Scientists have recently found proof that, like Earth, Pluto's surface is home to snow and ice. The discovery has been made with the help of a model used by meteorologists to forecast the weather, aided by a computer simulation.
Bowl-shaped depressions, known as "penitents" were found on Pluto.
John Moores from Toronto's York University was the lead author of the research paper. He collaborated with scientists from NASA's Goddard Space Flight Center and Johns Hopkins University Applied Physics Laboratory (APL) and said such features may also exist on other planets with similar environments.
The ridges have been found in Pluto's Tartarus Dorsa region, also known as Pluto's day-night terminator, pointing to the presence of an atmosphere crucial for penitent formation.

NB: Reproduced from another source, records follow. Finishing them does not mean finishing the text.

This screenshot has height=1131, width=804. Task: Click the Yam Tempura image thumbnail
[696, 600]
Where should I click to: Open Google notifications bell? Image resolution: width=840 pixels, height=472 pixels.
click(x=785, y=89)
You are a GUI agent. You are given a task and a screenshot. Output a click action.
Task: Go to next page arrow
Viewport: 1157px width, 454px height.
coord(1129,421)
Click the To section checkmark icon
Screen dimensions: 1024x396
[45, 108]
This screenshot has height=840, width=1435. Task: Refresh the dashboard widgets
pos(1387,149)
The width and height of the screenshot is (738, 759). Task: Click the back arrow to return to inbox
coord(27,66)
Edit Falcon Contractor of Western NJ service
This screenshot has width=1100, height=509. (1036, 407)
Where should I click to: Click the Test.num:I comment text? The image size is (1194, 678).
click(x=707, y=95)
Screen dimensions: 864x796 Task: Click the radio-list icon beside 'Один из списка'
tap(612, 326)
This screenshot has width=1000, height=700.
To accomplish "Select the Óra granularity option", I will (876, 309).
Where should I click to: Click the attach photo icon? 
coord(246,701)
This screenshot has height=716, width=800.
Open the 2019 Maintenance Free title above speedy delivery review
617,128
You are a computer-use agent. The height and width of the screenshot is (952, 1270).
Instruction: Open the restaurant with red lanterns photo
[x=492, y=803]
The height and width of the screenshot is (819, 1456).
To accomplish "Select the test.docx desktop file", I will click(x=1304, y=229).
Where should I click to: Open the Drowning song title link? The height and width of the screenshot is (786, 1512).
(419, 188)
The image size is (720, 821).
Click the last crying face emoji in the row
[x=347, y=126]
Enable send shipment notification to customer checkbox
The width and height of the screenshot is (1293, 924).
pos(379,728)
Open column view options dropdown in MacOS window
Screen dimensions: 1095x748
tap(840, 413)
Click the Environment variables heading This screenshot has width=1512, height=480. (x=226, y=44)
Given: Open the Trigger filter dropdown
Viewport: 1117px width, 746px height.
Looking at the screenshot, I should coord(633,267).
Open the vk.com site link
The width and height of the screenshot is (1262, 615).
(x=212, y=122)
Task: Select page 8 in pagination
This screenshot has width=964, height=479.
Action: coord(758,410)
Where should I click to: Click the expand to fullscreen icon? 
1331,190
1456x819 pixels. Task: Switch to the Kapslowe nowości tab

"Exotic differences in the environment give rise to features with very different scales," Moore said in the journal Nature.
"This test of our terrestrial models for penitents suggests that we may find these features elsewhere in the solar system, and in other solar systems, where the conditions are right," he added.
Christina Smith from York University, Scott Guzewich of Goddard Space Flight Center ,and Anthony Toigo from APL were also part of the research.
The researchers compared their model to the image of Pluto taken by NASA's New Horizons spacecraft in 2015, and found that Pluto's ridges were enormous, around 500 metres (1,600 feet) and were separated by three to five kilometres (two to three miles) in contrast to Earth.
"This gargantuan size is predicted by the same theory that explains the formation of these features on Earth," Moores said.
"In fact, we were able to match the size and separation, the direction of the ridges, as well as their age: three pieces of evidence that support our identification of these ridges as penitents," he said further.
Moreover, Pluto has an environment with thinner air, lower temperatures, a dimmer sun, and a surface consisting of methane and nitrogen, and covered with snow and ice, which is quite different in comparison to Earth's surface, and the law of nature applied is the same, Moore explained.
He also credited NASA and APL for crucial information on Pluto's environment by using a model meteorologists use for weather forecasting.